Only the universe knows the depth of your pain. You’ve bottled it up for so long, haven’t you? The hurt, the betrayal, the silence—there’s so much that can’t be put into words. And yet, all of it is heard. Every ache in your soul, every unshed tear in your heart—it is seen.
I have cried countless days, just like you. I know the feeling of drowning in sadness with no one there to witness it. There were nights when my tears soaked through the bedsheets, and my silent sobs filled the emptiness of the room. Oh, those countless days! Days when there was no hand to hold, no one to hear my truth, no one to understand the weight I carried.
Sometimes, even when I tried to share my pain with my family, I was met with disbelief or dismissed as if it were all in my imagination. “It never happened,” they would say.
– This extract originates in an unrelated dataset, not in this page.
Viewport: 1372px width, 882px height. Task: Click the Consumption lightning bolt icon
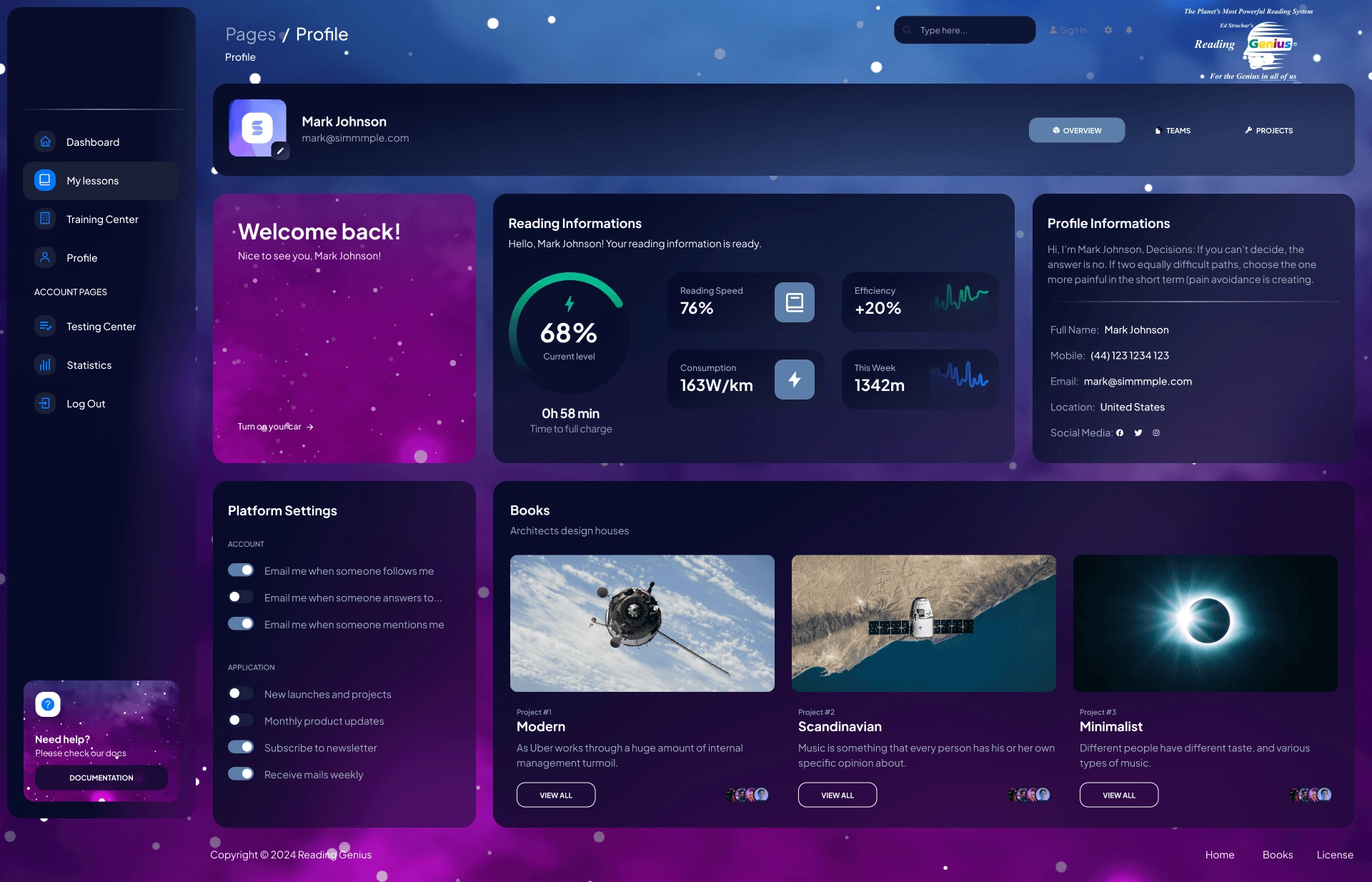pos(794,380)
Perhaps it did happen, but someone decided to bury it, to erase it from existence, leaving the rest of us to struggle in silence.
Oh, those countless days of searching for answers. The “why” haunted me, but the reason remained elusive. It wasn’t until I sought spiritual guidance that the healing began. When I went to see a spiritual advisor, something profound happened. My father’s spirit appeared and spoke through the session. He apologized for the pain he had caused. It was a moment of truth, of release, of clarity that I didn’t know I needed.
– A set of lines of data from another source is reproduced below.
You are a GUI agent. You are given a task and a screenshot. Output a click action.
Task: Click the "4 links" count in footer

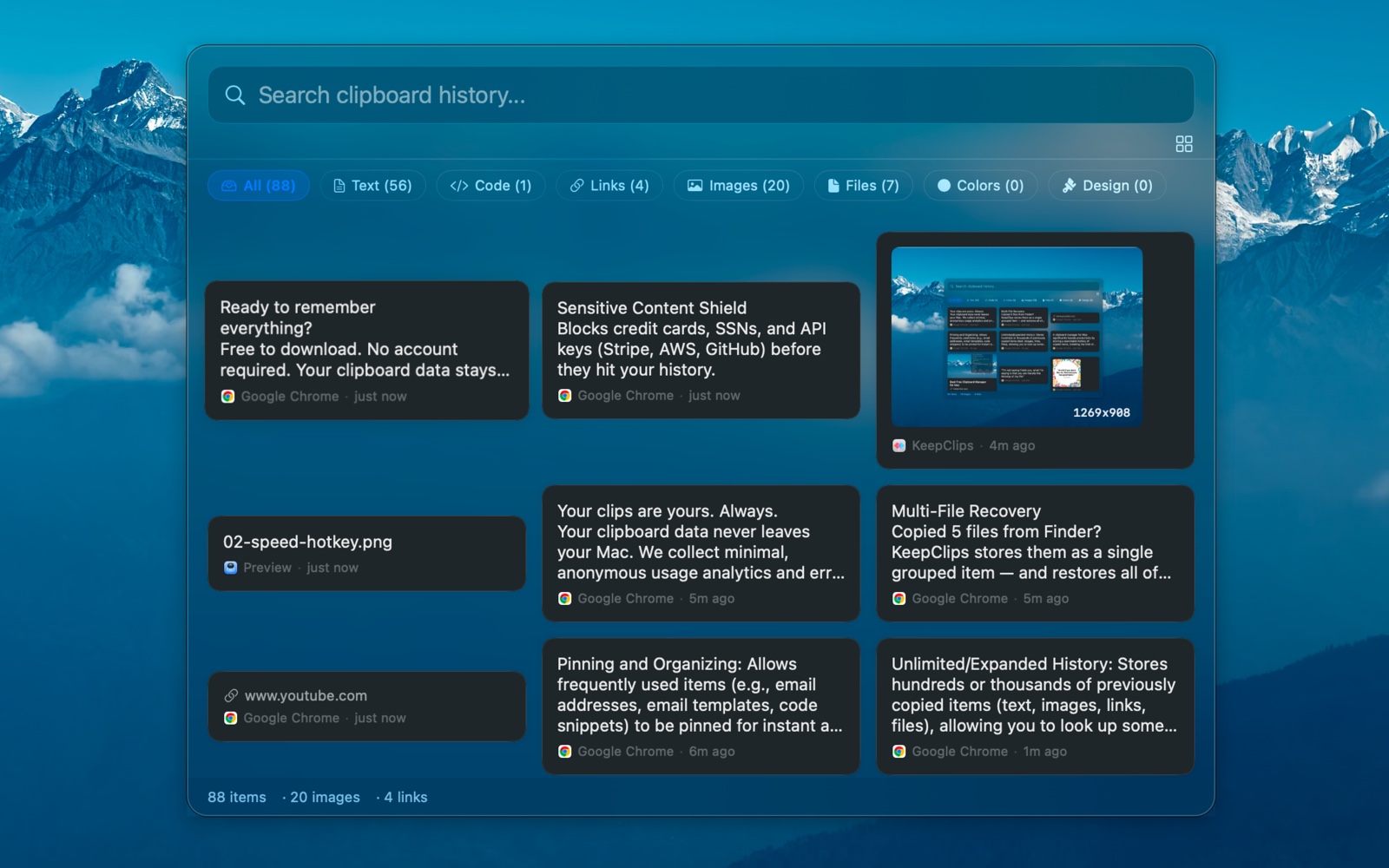pyautogui.click(x=403, y=797)
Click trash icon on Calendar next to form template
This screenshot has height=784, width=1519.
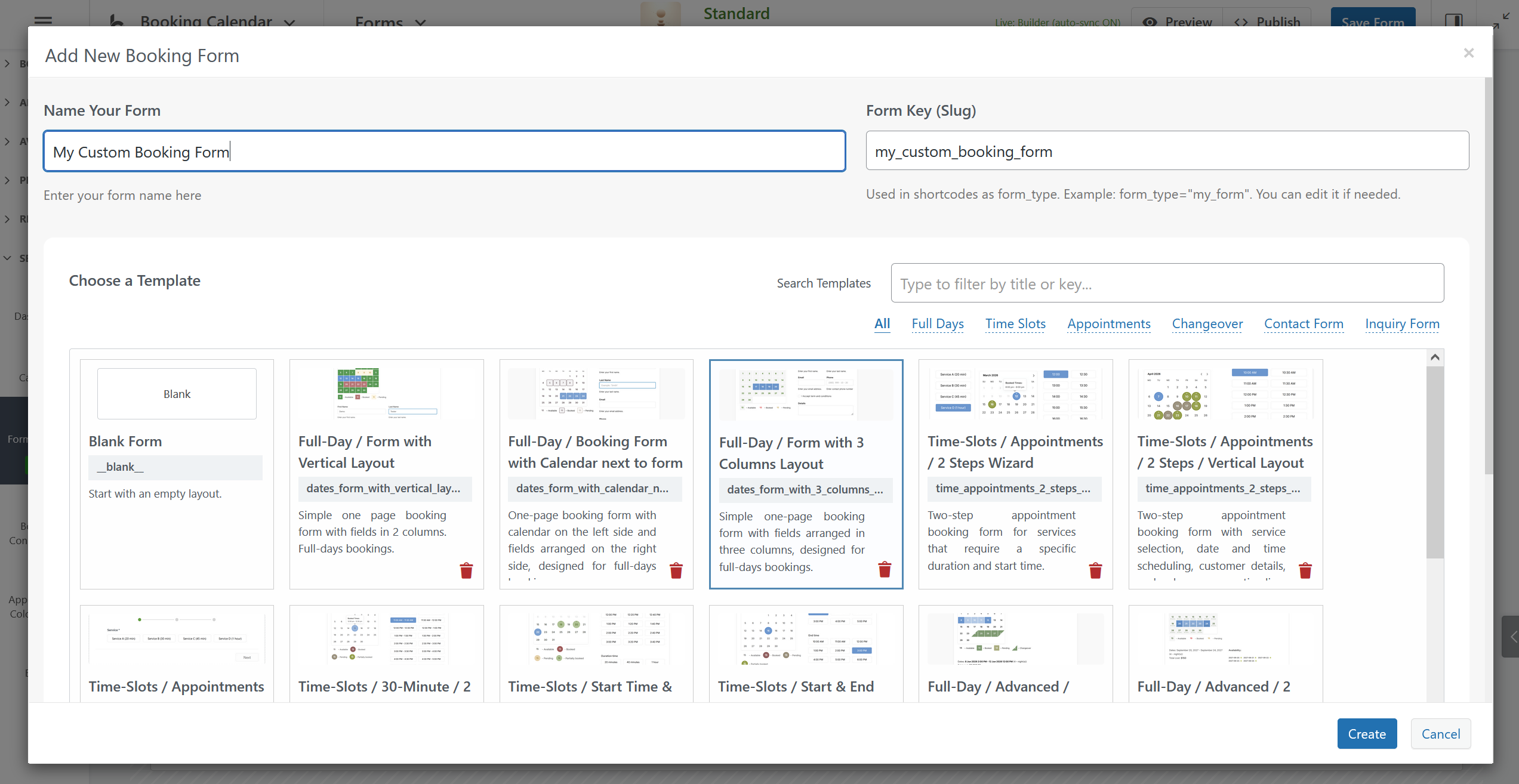[x=676, y=570]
In my search for healing, I felt drawn to something specific—an aboriginal group or a place where spiritual healing could happen. I didn’t know why, but my soul was calling me there. I searched endlessly, called places, and was told time and again, “We don’t offer that kind of service.” Still, I didn’t give up.
And then, one day, I stumbled upon a website belonging to Victoria Gentlebird Wilde. It felt like fate. I made an appointment, and that day, I fasted in preparation for healing. I spent over three hours with her, and it was there, with the beating of her drum, that everything changed.
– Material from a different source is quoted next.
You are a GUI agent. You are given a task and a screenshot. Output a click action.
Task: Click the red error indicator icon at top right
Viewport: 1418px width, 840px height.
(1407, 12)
The sound of the drum reverberated through me. It was as if every ounce of anxiety, sadness, and turmoil inside me was pulled out. I could feel it leaving my body, draining through my feet, and dissipating into the earth. For the first time in years, I felt truly free.
Dear Silent Crier, know that your silent cries are not forever. They are just a passing storm. And like every storm, it will eventually end, leaving behind the possibility of sunlight and renewal.
You are not alone. You are heard. You are seen. And you are loved.